- _Texto apresentado_
------------------------------

Por sinal, foi a atuação do Sinpro de Nova Friburgo e Região no interior do Conselho Municipal de Educação que garantiu a transformação em lei das propostas aprovadas na II Conferência Municipal de Educação (novembro de 2008), que reavaliou o Plano Municipal de Educação e, dentre outras importantes deliberações, decidiu pela limitação da quantidade de estudantes nas salas de aula, a fim de que sejam proporcionados ensino de qualidade e preservação da saúde do trabalhador. Juntamente com educadores de luta, pressionamos a Câmara Municipal, que, em 2011, votou a Lei Municipal nº 3.913, que determina a relação adequada do número de professores e auxiliares por número de alunos nas salas de aula das redes pública e privada de ensino, da seguinte forma: Educação Infantil: Creche – Berçário e Maternal – 1 professor por turma de até 15 alunos, com 2 auxiliares; Pré-Escola – 1 professor c/ auxiliar a cada 15 alunos. Ensino Fundamental: Do 1º ao 3º ano – turmas de até 20 alunos; do 4º ao 9º ano – turmas de até 25 alunos. Ensino Médio: até 35 alunos. Ensino Superior: até 40 alunos.

Também em virtude de proposta apresentada pelo Sinpro, o Conselho Municipal de Educação sofreu significativa reestruturação na sua composição, antes majoritariamente governista e patronal, passando a garantir a presença do Sindicato Estadual dos Profissionais da Educação (SEPE) e de representação dos usuários (pais e alunos), além de obter maior autonomia, com a redução do número de membros do governo municipal e da revogação da obrigatoriedade de o presidente do CME ser o secretário municipal. Tivemos, de igual forma, decisiva participação nas várias atividades promovidas pelo CME, como a realização da primeira eleição para diretores das escolas municipais, o II Fórum de Educação Infantil e a III Conferência Municipal de Educação, em 2012. Neste ano de 2013, participamos da organização do II Fórum de Educação, para renovação da representação da sociedade civil no Conselho, e das etapas municipal e intermunicipal da Conferência Nacional de Educação (CONAE), que discute as diretrizes do Plano Nacional de Educação.

Estivemos à frente do movimento contra o fechamento da Faculdade de Filosofia Santa Dorotéia, juntamente com a Associação de Docentes da instituição, assim que soubemos da intenção da Congregação de Santa Dorotéia de não mais manter a Faculdade. Além de colocar o departamento jurídico do sindicato à disposição dos professores, para garantir a preservação dos direitos constituídos e o pagamento dos salários e indenizações (o que está sendo cumprido à risca, inclusive com a reposição anual das perdas salariais), participamos das assembleias dos professores, funcionários e estudantes, de reuniões com autoridades, de audiências públicas na Câmara Municipal e do Ato Público, em 30 de novembro de 2011, em que abraçamos simbolicamente o prédio da Faculdade e saímos em passeata pelo Centro de Friburgo. A luta continua em defesa da federalização dos cursos da FFSD, movimento que será retomado no ano de 2014, último ano de funcionamento da instituição, para evitar o verdadeiro apagão na formação de professores em toda a região.

------------------------------

- _Dados guardados_
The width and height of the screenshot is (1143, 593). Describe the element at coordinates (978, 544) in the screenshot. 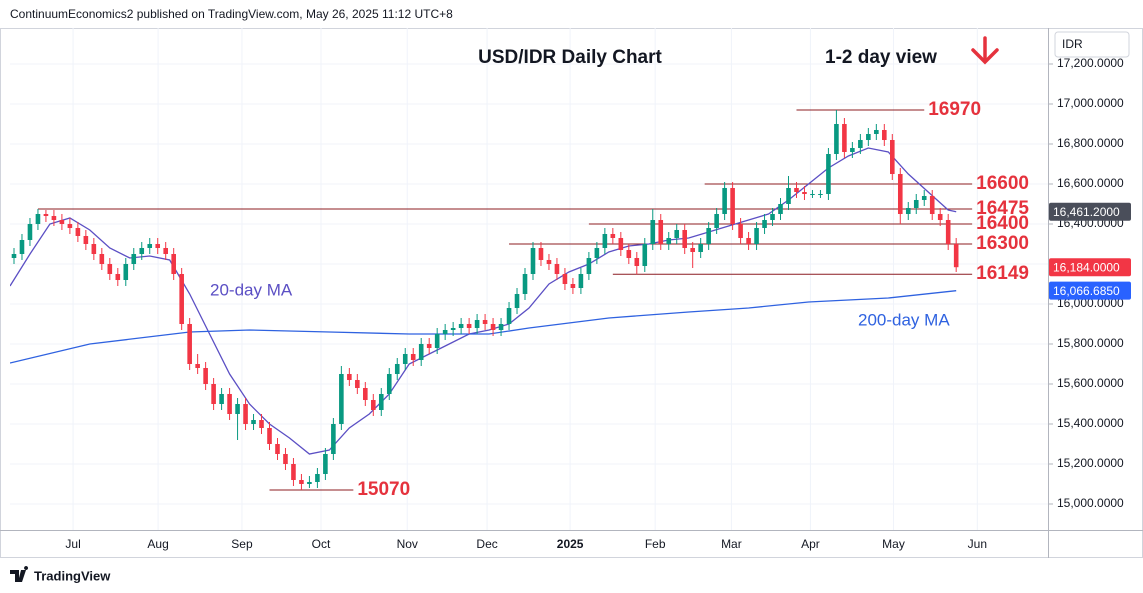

------------------------------

- _Perguntas para responder_
a - Responda com base no texto sobre o Sinpro de Nova Friburgo:
(i) Qual é o número da lei municipal votada pela Câmara em 2011?
(ii) De acordo com essa lei, qual é o limite de alunos por turma no Ensino Médio?
(iii) Em que data aconteceu o Ato Público em que o prédio da Faculdade foi abraçado?
b - Passe para o inglês esta frase do texto sobre o Sinpro de Nova Friburgo: "A luta continua em defesa da federalização dos cursos da FFSD, movimento que será retomado no ano de 2014, último ano de funcionamento da instituição, para evitar o verdadeiro apagão na formação de professores em toda a região."

- _Respostas das tarefas_
a -
(i) Lei Municipal nº 3.913
(ii) Até 35 alunos
(iii) 30 de novembro de 2011

b - The struggle continues in defense of the federalization of the FFSD courses, a movement that will be resumed in 2014, the institution's last year of operation, to prevent a real blackout in teacher training throughout the region.